- Dataset records
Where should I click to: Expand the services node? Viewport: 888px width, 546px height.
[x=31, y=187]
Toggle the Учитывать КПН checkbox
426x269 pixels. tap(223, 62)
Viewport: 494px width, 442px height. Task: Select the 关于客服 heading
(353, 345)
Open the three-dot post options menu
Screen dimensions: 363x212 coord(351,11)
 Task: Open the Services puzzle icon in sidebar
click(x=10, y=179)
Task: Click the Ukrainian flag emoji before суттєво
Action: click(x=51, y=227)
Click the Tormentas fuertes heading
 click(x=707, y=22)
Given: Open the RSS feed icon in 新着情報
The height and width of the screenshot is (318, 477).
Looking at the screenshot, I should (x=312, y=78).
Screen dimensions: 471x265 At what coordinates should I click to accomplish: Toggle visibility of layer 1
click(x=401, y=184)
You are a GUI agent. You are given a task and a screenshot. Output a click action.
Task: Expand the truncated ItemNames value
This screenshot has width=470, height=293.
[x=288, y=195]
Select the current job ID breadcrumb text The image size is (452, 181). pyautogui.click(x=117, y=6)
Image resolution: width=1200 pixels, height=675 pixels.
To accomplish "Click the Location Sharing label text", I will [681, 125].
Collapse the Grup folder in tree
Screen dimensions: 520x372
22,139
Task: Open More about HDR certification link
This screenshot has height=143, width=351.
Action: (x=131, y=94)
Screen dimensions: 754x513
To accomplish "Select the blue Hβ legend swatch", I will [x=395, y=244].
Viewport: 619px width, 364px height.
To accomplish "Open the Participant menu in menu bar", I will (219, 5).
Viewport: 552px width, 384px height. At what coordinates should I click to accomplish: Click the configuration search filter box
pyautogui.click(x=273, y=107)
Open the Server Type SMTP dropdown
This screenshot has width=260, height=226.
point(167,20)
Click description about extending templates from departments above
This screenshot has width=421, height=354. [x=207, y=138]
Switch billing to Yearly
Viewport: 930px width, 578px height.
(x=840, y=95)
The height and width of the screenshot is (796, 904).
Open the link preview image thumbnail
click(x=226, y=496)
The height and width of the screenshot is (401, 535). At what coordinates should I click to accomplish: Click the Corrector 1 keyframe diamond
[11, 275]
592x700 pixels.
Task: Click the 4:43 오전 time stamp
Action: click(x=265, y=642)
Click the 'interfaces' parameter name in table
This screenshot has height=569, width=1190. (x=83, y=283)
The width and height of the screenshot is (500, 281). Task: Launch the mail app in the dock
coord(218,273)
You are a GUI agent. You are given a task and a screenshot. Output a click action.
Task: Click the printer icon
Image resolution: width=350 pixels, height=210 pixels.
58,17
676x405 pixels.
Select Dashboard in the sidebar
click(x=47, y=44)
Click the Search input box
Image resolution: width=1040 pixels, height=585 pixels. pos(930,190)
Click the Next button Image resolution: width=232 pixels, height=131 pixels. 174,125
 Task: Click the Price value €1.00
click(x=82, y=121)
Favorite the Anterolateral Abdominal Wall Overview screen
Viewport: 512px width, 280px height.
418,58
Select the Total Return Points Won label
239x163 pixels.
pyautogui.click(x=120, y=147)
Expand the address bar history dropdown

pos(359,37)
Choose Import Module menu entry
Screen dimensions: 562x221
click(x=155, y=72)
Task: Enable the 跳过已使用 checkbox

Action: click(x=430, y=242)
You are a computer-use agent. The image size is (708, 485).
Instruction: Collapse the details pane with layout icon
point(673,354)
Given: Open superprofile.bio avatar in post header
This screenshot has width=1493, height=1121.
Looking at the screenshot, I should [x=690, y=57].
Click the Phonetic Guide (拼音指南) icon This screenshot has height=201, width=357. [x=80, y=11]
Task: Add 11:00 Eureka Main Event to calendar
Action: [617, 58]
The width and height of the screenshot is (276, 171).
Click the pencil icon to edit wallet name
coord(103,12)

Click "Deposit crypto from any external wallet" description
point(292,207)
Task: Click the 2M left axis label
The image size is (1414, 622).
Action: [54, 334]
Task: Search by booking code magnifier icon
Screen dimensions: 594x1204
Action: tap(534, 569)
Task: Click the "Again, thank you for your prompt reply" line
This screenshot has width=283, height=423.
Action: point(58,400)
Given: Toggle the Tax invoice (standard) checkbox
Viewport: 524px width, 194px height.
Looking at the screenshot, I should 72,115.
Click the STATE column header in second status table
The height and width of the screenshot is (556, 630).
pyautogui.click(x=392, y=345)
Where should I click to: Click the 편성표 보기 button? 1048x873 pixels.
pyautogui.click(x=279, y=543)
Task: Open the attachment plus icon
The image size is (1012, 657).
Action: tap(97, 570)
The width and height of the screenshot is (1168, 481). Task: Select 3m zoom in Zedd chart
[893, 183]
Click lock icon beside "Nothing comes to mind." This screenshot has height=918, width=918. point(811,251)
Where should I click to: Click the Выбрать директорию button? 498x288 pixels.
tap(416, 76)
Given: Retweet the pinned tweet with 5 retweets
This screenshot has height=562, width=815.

- Exercise
Copy out only the lines above from the one with "The image size is (1414, 622)." to the one with "Given: Toggle the", inclusive, exactly as they stand.

- Completed exercise
The image size is (1414, 622).
Action: [54, 334]
Task: Search by booking code magnifier icon
Screen dimensions: 594x1204
Action: tap(534, 569)
Task: Click the "Again, thank you for your prompt reply" line
This screenshot has width=283, height=423.
Action: point(58,400)
Given: Toggle the Tax invoice (standard) checkbox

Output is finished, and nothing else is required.